TEXT SECTION Start Marker
CGHelpers


In [3]:
import pandas as pd
import numpy as np

CGFile object

This is our main abstraction for dealing with files from CGhub. Here we store a number of attributes that are important for retreiving, and cleaning up files from CGHub. The process for downloading and cleaning up files is different using the standard GTDownload mechansim or the proprietary GTFuse functionality available on the Annai machine. This object is meant to abtract away the housekeeping required for different methods of downloading the data.


In [1]:
class CGFile(object):
    gt_fuse = None
    cghub = None
    cache = None

    def __init__(self, cg_vec):
        self.barcode = cg_vec.name[0]
        
        self.sample_type = cg_vec.name[1]
        self.library_type = cg_vec.name[2]
        self.cg_vec = cg_vec
        
        self.analysis_id = cg_vec['analysis_id']
        self.filename = cg_vec['filename']
        
        self.mount_loc = None
        self.bam = None
        
    def mount(self, directory='.'):
        self.mount_loc = '{}/{}_{}_{}'.format(directory, self.barcode, 
                                              self.sample_type, self.library_type)
        self.bam = '{}/{}/{}'.format(self.mount_loc, self.analysis_id, self.filename)
        
        init_folder = 'mkdir {}'.format(self.mount_loc)
        mount_file = '{} {}/{} {}'.format(self.gt_fuse, self.cghub, self.analysis_id, 
                                          self.mount_loc)
TEXT SECTION End Marker
### EXERCISE REQUIREMENTS
Please write the next part of the CGHelpers notebook, picking up after its final line of code. The records have nothing to do with the CGHelpers notebook.
DATA SECTION Start Marker
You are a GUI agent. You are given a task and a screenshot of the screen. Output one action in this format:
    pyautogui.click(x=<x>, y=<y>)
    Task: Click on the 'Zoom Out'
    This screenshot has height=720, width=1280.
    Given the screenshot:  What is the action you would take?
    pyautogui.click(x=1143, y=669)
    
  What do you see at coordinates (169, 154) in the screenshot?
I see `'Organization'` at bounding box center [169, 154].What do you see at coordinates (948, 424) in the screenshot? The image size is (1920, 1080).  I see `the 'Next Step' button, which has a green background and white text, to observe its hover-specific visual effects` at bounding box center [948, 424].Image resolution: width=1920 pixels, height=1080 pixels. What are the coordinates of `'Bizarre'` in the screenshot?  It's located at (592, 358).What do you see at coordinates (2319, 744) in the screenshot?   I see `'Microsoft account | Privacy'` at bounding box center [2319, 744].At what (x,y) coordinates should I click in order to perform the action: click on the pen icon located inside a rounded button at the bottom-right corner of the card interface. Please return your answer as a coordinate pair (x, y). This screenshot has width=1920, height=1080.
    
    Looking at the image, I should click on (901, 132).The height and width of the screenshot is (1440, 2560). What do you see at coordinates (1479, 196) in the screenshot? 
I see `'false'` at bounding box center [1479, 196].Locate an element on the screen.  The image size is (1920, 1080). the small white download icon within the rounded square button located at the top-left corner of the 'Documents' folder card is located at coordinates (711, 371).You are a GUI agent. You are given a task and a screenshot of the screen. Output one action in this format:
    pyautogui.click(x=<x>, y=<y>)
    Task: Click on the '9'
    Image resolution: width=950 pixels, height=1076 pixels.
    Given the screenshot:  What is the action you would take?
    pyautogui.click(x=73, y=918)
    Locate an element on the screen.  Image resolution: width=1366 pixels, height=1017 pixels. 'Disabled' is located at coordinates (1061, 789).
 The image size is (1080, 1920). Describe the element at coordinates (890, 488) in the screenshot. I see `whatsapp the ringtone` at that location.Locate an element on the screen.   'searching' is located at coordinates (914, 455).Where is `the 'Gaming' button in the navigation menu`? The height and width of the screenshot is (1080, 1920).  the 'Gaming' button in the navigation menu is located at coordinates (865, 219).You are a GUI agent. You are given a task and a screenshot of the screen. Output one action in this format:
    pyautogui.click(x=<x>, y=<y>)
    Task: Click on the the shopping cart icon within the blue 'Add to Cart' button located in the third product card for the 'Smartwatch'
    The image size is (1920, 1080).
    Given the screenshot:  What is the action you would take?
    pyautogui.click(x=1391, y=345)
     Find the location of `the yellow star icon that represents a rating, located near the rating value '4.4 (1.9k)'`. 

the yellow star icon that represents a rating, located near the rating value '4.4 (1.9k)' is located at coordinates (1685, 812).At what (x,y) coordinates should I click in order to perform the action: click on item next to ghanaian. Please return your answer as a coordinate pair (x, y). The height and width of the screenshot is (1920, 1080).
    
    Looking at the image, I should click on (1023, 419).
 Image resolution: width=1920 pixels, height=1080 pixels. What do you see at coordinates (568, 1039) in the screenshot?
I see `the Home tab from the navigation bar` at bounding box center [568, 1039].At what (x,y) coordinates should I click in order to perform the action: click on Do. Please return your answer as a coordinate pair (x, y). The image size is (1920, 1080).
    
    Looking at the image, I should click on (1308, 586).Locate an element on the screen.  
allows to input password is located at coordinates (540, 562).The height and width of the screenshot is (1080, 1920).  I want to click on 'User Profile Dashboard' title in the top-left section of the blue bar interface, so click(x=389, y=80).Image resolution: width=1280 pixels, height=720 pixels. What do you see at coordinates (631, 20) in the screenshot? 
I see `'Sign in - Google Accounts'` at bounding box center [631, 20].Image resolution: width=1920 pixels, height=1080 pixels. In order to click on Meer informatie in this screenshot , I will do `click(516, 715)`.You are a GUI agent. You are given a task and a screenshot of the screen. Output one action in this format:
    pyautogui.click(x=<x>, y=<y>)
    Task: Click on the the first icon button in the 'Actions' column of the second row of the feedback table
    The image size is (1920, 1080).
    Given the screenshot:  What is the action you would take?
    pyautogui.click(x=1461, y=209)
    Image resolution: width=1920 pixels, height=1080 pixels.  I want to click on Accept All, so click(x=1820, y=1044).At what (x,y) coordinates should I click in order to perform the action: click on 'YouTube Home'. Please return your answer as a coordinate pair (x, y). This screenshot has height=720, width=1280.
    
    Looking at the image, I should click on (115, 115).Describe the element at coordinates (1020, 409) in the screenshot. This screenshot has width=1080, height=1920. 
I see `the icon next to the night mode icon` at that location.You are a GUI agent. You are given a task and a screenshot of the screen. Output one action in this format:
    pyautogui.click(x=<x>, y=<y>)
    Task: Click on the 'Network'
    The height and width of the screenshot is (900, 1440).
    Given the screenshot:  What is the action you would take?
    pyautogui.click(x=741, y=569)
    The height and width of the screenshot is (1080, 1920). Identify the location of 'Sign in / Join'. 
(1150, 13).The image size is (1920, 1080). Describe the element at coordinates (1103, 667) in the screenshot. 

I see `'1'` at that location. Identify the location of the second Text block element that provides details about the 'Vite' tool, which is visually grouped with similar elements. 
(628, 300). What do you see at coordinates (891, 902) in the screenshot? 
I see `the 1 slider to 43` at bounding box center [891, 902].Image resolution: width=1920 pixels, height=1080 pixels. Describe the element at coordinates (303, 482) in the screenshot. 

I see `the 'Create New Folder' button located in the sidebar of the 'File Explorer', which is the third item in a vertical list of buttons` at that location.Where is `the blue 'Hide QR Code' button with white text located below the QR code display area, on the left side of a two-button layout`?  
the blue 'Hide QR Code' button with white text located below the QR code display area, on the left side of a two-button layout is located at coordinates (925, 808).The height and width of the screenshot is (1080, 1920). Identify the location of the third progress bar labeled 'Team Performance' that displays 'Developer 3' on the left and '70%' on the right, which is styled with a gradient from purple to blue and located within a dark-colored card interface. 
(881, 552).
DATA SECTION End Marker
### EXPECTED ANSWER
        return [init_folder, mount_file]
    
    def unmount(self):
        unmount_folder = 'fusermount -u {}'.format(self.mount_loc) 
        clear_cache = 'rm -rf {}/{}*'.format(self.cache, self.analysis_id)
        clean_folder = 'rm -rf {}'.format(self.mount_loc)
        return [unmount_folder, clear_cache, clean_folder]
    
    def download(self, directory='.'):
        self.file_loc = '{}/{}_{}_{}'.format(directory, self.barcode, 
                                             self.sample_type, self.library_type)
        self.bam = '{}/{}/{}'.format(self.file_loc, self.analysis_id, self.filename)
        
        init_folder = 'mkdir {}'.format(self.file_loc)
        download_file = '{} {}/{} -p {}'.format(self.gt_download, self.cghub, 
                                                self.analysis_id, self.file_loc)
        return [init_folder, download_file]
    
    def clean_download(self):
        clean_folder = 'rm -rf {}'.format(self.file_loc)
        return [clean_folder]

MutationCalling

This is an object to handing doing variant calling on matched tumor-normal genomes. We run MuTect and SomaticIndelDetector for SNVs and indels, respectively.


In [2]:
def sort_regions(regions):
    '''
    Helper function to sort regions in the order expected by the Broad tools.  Takes
    in a list of regions and returns them in sorted order, whith X and Y at the end.
    '''
    ss = map(lambda s: (int(s.replace('X', '24').replace('Y','25').split(':')[0]),
               int(s.split(':')[1].split('-')[0])), regions)
    ss = pd.Series(ss)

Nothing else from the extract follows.